Физические страдания его были очень сильны, «уже пятьдесят дней сряду, – писал Кантемир, – весь день мучит меня резь в желудке, как скоро только крыло курицы съем, а всю ночь жар с кашлем, так что иногда и трех часов не сплю, и никто никакой помощи подать мне не может… Сверх других моих болезней, уже начинающие гнить мои легкие кусками выкашливаю». Но, несмотря на эти страдания, он не переставал заниматься, читал и исполнял все свои обязанности. Только за три дня до смерти он перестал работать, но у него хватило сил в Светлое Воскресенье прослушать обедню, причаститься и быть даже на второй день праздника у обедни. На третий день, 31 марта 1744 года, его не стало. Его друг, секретарь посольства Гросс, извещал двор о смерти Кантемира в следующих выражениях:

«Вашего императорского величества тайный советник и полномочный министр князь Антиох Дмитриевич Кантемир по долготерпенной жесточайшей болезни сначала в желудке и потом в груди напоследок, вчерась, т. е. 11 апреля (31 марта), в вечеру в восьмом часу переменил сие временное житие с вечным блаженством. Ваше императорское величество подлинно в нем изволили потерять верного раба и весьма искусного ученого министра. Здесь таким обще все его почитали».

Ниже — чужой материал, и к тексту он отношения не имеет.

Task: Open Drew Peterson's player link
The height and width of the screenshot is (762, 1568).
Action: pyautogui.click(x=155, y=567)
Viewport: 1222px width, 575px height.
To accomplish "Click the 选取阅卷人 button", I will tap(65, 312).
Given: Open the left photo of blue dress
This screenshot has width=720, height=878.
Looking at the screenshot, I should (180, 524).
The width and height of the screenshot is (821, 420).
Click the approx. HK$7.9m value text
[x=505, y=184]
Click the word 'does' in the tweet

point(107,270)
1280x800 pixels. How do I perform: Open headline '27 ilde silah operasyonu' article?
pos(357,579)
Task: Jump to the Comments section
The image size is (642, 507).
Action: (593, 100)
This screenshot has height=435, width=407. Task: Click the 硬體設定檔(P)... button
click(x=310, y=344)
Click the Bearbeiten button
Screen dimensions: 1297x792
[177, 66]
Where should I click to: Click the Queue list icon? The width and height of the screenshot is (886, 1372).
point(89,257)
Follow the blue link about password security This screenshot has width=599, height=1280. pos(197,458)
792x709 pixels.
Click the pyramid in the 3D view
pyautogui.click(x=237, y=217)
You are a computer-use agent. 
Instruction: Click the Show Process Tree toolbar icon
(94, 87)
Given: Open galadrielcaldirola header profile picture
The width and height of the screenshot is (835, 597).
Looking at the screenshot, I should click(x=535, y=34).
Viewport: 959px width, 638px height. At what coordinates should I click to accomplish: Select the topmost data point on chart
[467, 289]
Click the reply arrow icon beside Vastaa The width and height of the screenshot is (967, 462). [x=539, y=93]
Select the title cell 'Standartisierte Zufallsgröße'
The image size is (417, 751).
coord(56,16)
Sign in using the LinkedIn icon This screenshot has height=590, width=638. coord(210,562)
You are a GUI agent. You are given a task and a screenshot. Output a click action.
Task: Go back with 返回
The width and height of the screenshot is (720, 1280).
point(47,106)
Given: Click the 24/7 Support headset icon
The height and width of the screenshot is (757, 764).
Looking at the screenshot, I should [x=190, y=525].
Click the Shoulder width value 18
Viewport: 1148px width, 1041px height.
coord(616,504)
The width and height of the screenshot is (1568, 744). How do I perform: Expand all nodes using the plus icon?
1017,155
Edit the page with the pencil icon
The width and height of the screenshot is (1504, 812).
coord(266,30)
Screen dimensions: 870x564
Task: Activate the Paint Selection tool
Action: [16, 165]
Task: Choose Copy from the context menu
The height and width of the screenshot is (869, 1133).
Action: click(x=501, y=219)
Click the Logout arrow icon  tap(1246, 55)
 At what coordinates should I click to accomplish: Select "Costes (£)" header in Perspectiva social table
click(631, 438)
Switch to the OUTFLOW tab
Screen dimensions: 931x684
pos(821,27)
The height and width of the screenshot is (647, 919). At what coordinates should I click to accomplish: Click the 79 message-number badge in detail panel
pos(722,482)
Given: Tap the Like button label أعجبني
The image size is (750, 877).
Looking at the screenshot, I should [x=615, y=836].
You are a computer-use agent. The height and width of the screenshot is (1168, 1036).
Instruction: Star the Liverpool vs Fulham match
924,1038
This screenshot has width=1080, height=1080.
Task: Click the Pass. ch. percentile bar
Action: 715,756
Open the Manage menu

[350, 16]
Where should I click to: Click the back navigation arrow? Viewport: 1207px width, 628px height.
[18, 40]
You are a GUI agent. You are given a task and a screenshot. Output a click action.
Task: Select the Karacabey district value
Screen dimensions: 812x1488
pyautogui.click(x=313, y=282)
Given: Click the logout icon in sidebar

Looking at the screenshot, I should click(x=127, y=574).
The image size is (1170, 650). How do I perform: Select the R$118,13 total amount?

Но если все его признавали просвещенным человеком, хорошим гражданином, замечательным дипломатом за границей, то, судя по вышеуказанным условиям, при каких он «переменил временное житие с вечным блаженством», нельзя думать, что взгляд этот разделялся в Петербурге. Даже когда он умер, к последней воле его отнеслись не особенно милостиво. Так, он выразил надежду, что, ввиду его неудовлетворительного материального положения, бренные останки его будут перевезены в Россию на казенный счет, как это практиковалось относительно других посланников. Поэтому он, следуя влечению своего доброго сердца, включил в завещание пункт такого содержания: «Ежели король французский по обыкновению пошлет по смерти моей к моей фамилии в обыкновенный подарок портрет свой, то оный продать и деньги (около 2400 рублей) употребить к прибавлению дохода какого-нибудь бедного госпиталя в Москве». Однако казна не только отказалась от уплаты долгов Кантемира, сделанных вследствие неуплаты ею самою около 20 тысяч рублей жалованья и по покрытии других расходов Кантемира на содержание посольства и исполнение разных казенных же поручений, но и решительно отвергла просьбу о доставлении его тела в Москву на казенный счет. Таким образом, прах его более года оставался в Париже и только благодаря заботливости сестры был перевезен в Москву, куда прибыл лишь в октябре 1745 года, и предан земле ночью, без всякого торжества, по желанию покойного в зимней церкви Николаевского греческого монастыря рядом с могилою его отца. Отметим тут же, что в настоящее время посетителям этой церкви отыскать могилу нашего первого сатирика очень трудно, потому что чугунные могильные плиты семьи Кантемиров застланы деревянным помостом, сделанным для богомольцев, не желающих смешиваться с толпою. Таким образом эти «аристократы» среди богомольцев попирают ногами прах того человека, который первым среди русских писателей возвысил громко голос в пользу равенства «пахаря и вельможи». Очевидно, и общество наше, гордящееся своими гражданскими чувствами, плохо ценит заслуги выдающихся личностей, если так небрежно относится даже к памяти того, кто первый указал на великое значение слова «гражданин».